--- INFORMATION SUPPLIED Enclosed Below ---

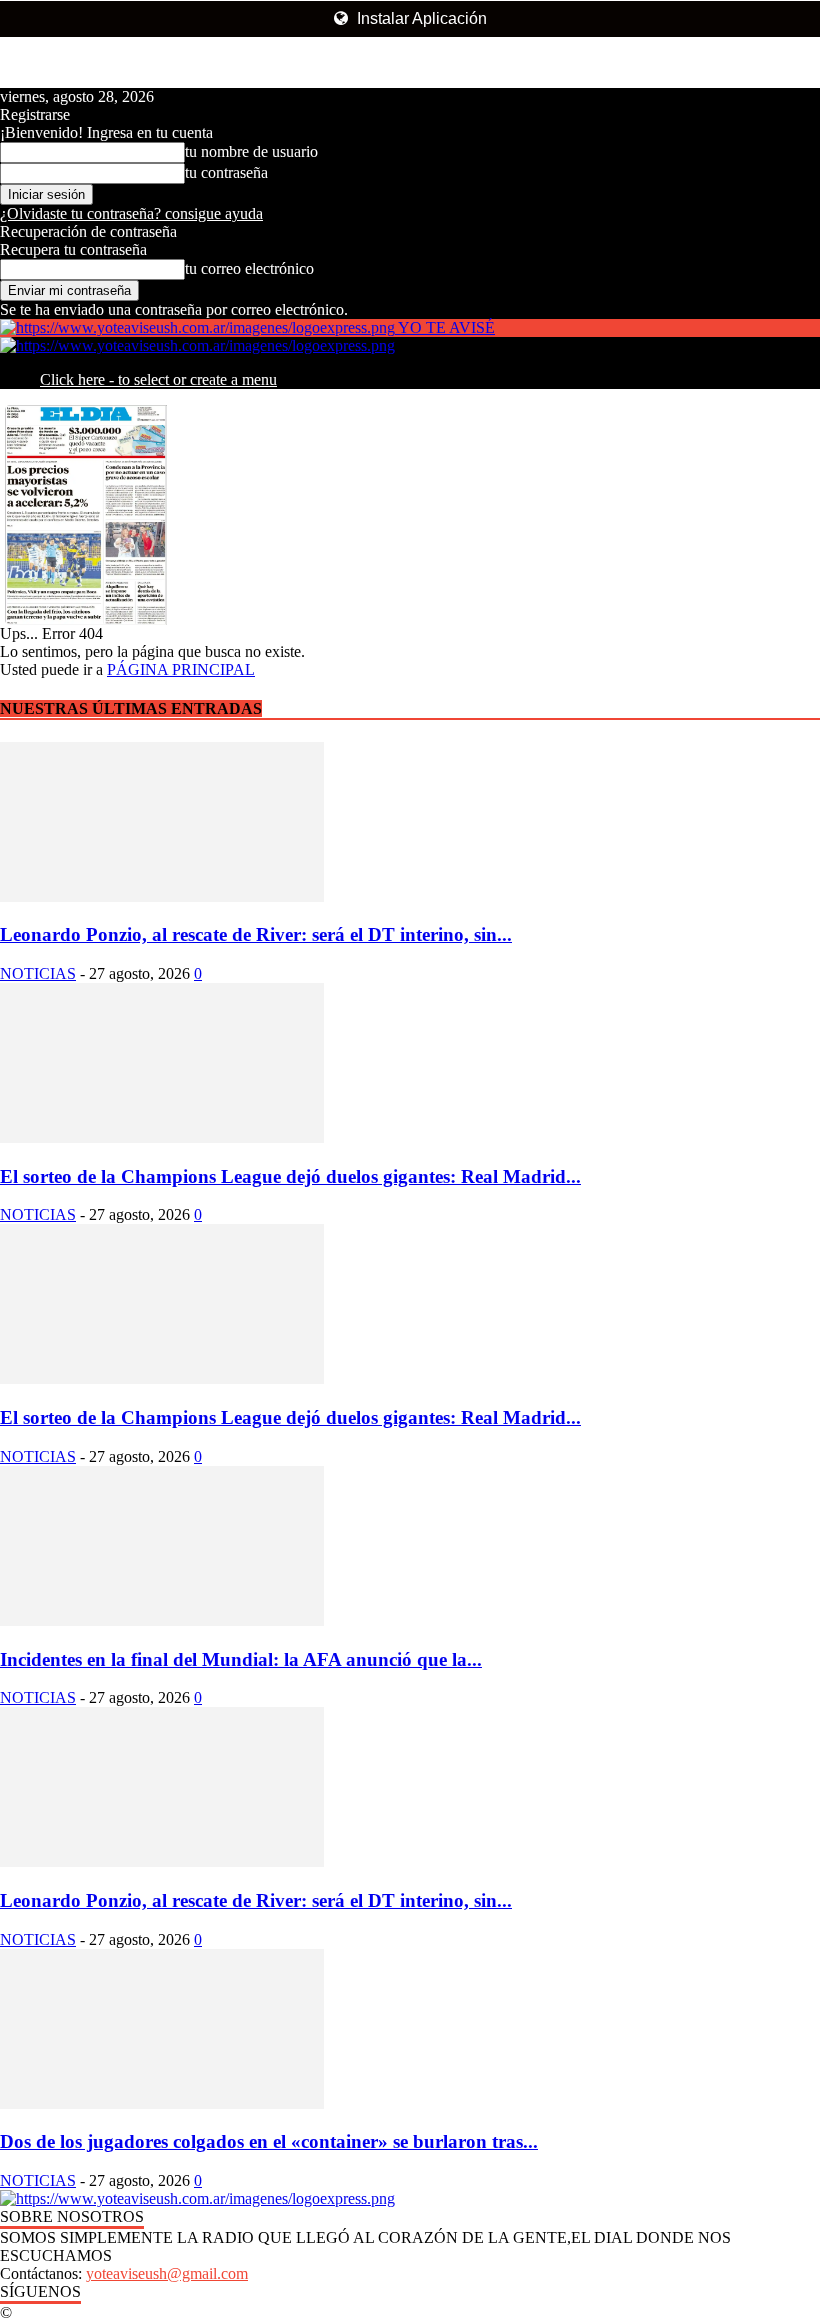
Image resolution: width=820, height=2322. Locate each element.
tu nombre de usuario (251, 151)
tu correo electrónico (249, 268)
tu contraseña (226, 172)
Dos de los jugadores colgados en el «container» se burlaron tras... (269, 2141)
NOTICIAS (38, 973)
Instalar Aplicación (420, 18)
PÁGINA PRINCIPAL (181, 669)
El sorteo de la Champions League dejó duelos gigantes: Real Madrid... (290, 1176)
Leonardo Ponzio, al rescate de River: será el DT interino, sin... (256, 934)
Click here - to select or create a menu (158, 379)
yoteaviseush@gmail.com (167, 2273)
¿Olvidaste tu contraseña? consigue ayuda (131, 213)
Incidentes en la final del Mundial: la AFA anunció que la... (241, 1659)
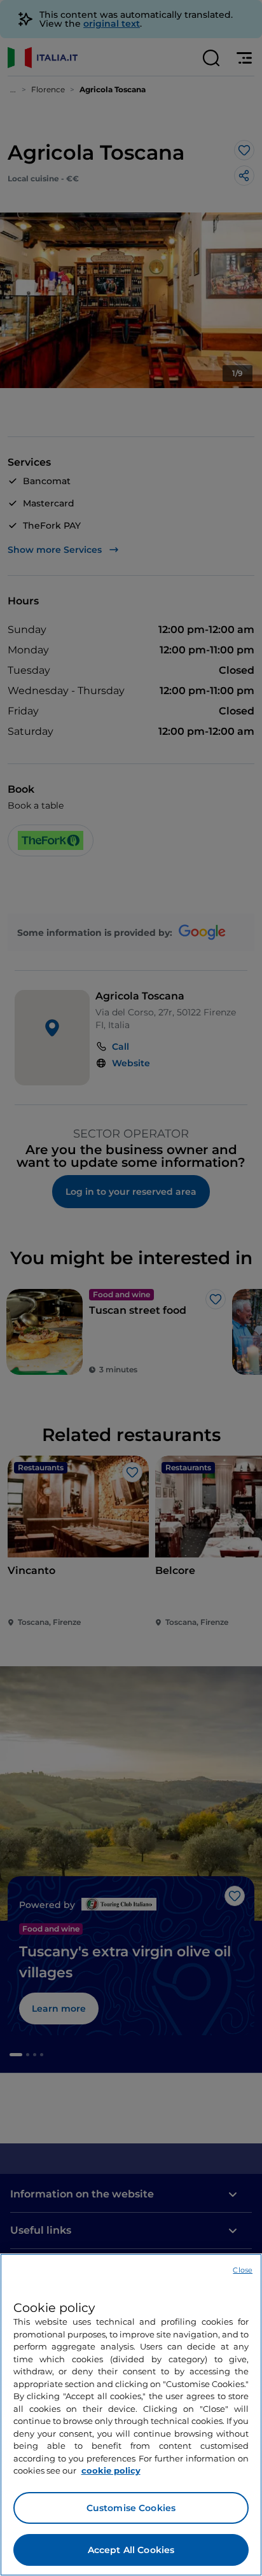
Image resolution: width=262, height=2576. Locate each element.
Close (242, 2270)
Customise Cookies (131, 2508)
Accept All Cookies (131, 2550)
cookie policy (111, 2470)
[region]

--- End of Enclosed INFORMATION SUPPLIED ---
--- INFORMATION SUPPLIED Enclosed Below ---

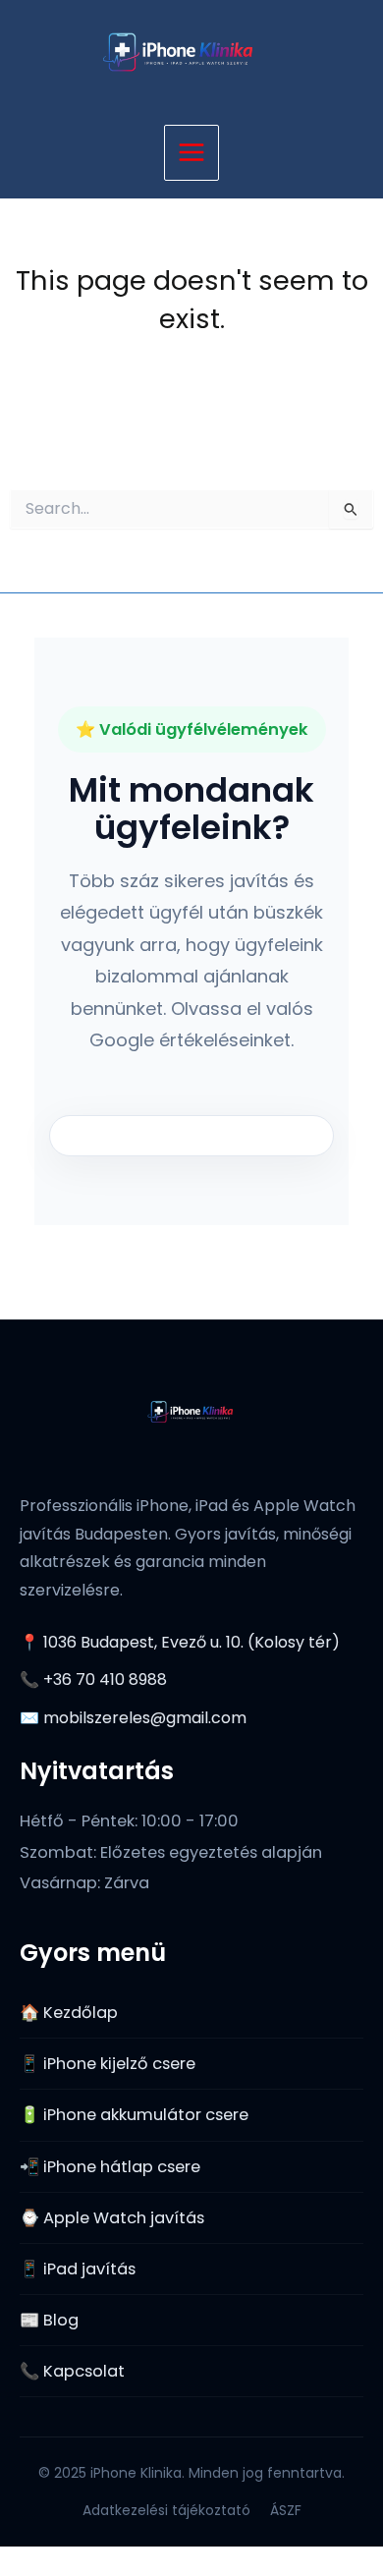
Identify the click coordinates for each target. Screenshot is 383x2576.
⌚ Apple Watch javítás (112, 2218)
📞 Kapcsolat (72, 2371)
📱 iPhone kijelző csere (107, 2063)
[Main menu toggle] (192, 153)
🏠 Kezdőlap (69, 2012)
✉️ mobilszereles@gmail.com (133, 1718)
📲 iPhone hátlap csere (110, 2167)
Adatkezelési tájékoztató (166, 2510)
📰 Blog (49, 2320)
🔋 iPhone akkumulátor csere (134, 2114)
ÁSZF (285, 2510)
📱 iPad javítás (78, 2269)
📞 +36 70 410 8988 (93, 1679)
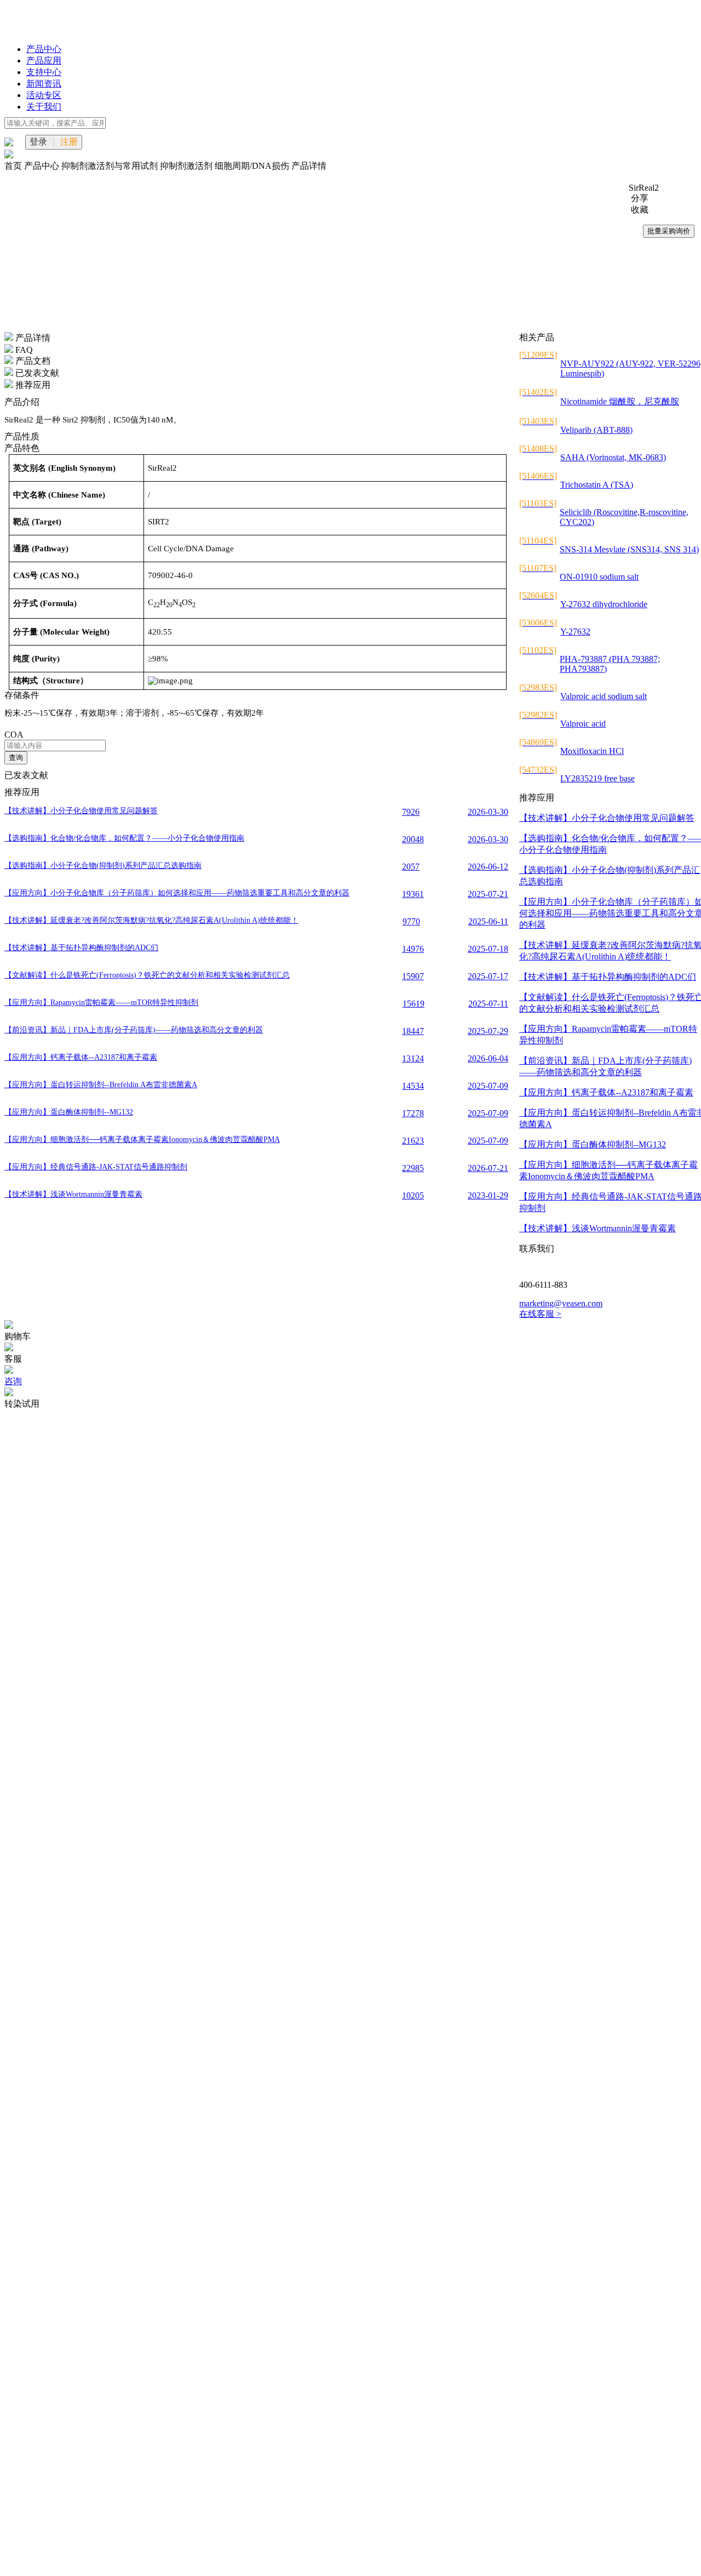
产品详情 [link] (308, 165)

--- End of Enclosed INFORMATION SUPPLIED ---

**EXERCISE GOAL**.
Reproduce word for word, with pictures dropped, only the part of the material above that opens with the line containing "csere (110, 2167)" and closes with the line containing "产品详情 [link] (308, 165)".

**EXERCISE ANSWER**.
📲 iPhone hátlap csere (110, 2167)
Adatkezelési tájékoztató (166, 2510)
📰 Blog (49, 2320)
🔋 iPhone akkumulátor csere (134, 2114)
ÁSZF (285, 2510)
📱 iPad javítás (78, 2269)
📞 +36 70 410 8988 (93, 1679)
产品详情 [link] (308, 165)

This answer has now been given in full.